MediaMinds - AI Video Generation

Project Overview

Creating short-form video content from text using AI. Features text processing, summarization, audio narration, and synchronized visual elements.

Python OpenCV Stable Diffusion FFmpeg NLP Google TTS Matplotlib

Key Features

Developed a pipeline to generate videos from textual inputs using web scraping, NLP preprocessing, Stable Diffusion v1.5, and Google TTS, reducing manual video creation time by 35%.
Implemented image generation per text chunk, subtitle overlay using Matplotlib, and custom video rendering via OpenCV and FFmpeg to ensure frame-accurate audio-video synchronization.
Integrated optional voice transformation with a pretrained RVC model, enabling voice customization and pitch alteration.
Enabled end-to-end automation from article scraping to final video generation with transitions, subtitles, and aligned audio in under 3 minutes.

Technical Implementation

The project leverages advanced AI technologies to transform text content into engaging video presentations.
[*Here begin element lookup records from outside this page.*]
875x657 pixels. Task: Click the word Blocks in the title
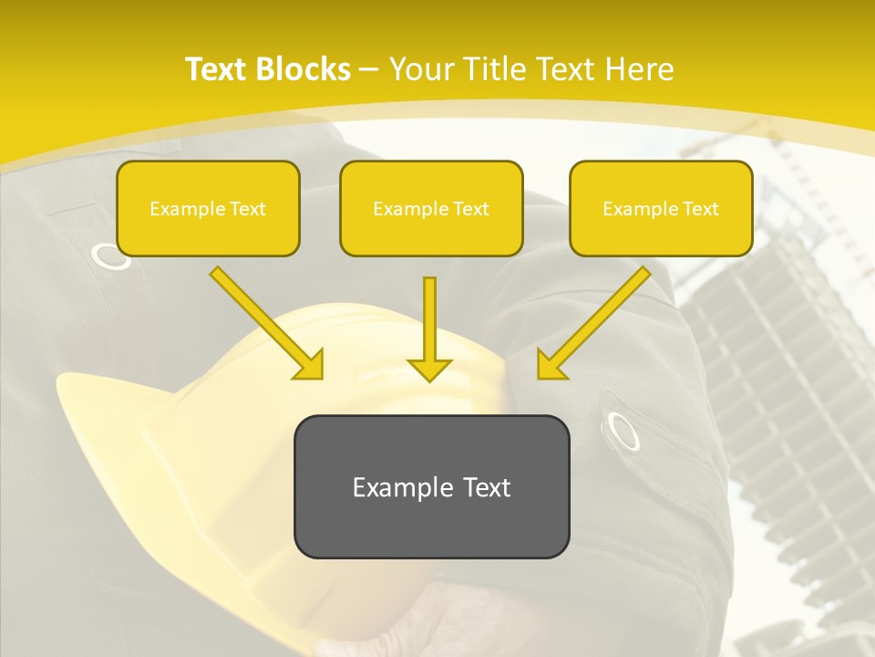(x=303, y=69)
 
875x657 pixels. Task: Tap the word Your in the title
(x=424, y=69)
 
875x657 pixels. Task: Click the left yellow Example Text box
(x=208, y=208)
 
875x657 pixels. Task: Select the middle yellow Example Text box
(x=431, y=208)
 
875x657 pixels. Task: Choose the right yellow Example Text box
(x=661, y=208)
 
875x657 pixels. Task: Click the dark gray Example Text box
(x=431, y=486)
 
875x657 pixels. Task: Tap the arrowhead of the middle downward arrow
(x=429, y=369)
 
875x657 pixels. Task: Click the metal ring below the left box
(x=112, y=256)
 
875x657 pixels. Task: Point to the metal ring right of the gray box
(x=623, y=431)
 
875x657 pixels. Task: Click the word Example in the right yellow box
(x=636, y=209)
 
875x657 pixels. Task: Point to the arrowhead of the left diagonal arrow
(x=310, y=365)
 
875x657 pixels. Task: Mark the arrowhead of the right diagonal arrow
(x=551, y=365)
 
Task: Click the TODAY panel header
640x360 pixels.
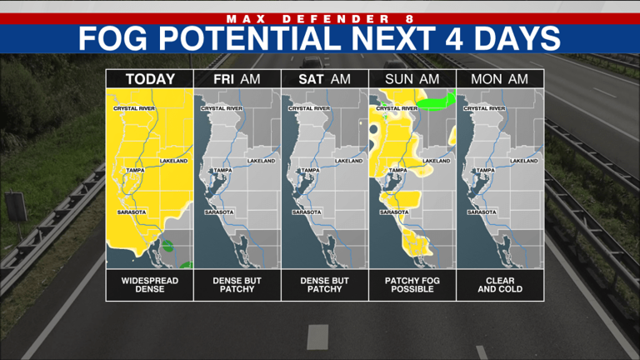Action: tap(150, 79)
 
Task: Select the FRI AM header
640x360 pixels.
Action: tap(238, 79)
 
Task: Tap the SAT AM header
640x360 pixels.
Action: tap(325, 79)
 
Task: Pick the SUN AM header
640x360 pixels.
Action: tap(412, 79)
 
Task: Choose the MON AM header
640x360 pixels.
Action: tap(500, 79)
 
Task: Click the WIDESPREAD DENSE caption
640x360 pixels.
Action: tap(150, 285)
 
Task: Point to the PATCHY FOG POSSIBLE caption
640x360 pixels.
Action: tap(412, 285)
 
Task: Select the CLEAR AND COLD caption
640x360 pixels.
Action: tap(500, 285)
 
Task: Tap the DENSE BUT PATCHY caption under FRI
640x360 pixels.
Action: tap(238, 285)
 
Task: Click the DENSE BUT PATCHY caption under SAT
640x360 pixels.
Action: tap(325, 285)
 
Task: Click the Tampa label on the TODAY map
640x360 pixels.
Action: tap(136, 170)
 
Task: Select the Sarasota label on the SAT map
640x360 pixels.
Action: tap(305, 212)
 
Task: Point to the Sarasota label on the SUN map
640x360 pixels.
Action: tap(392, 212)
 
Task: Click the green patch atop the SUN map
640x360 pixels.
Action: tap(435, 102)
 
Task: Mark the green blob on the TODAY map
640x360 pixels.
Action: tap(168, 246)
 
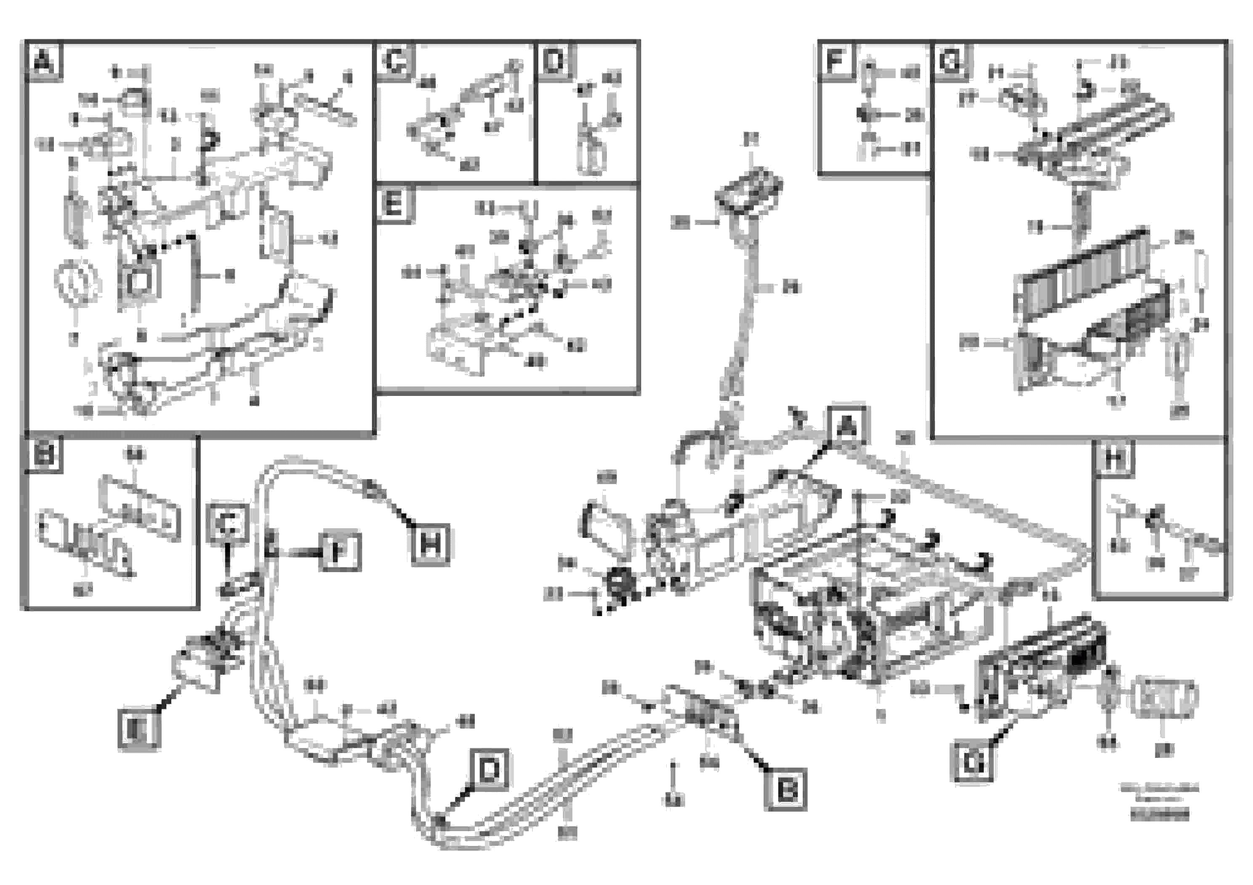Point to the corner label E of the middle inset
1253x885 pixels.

The pipeline processes input text through multiple stages:

Text Processing: Web scraping and NLP preprocessing to extract and structure content
Image Generation: Stable Diffusion v1.5 creates relevant visuals for each text segment
Audio Synthesis: Google TTS converts text to speech with natural intonation
Video Assembly: OpenCV and FFmpeg combine images, audio, and subtitles into final video

Results & Impact

This capstone project successfully demonstrated the potential of AI-driven content creation, achieving a 35% reduction in video production time while maintaining high-quality output. The system can process articles and generate complete videos with synchronized audio and visual elements in under 3 minutes.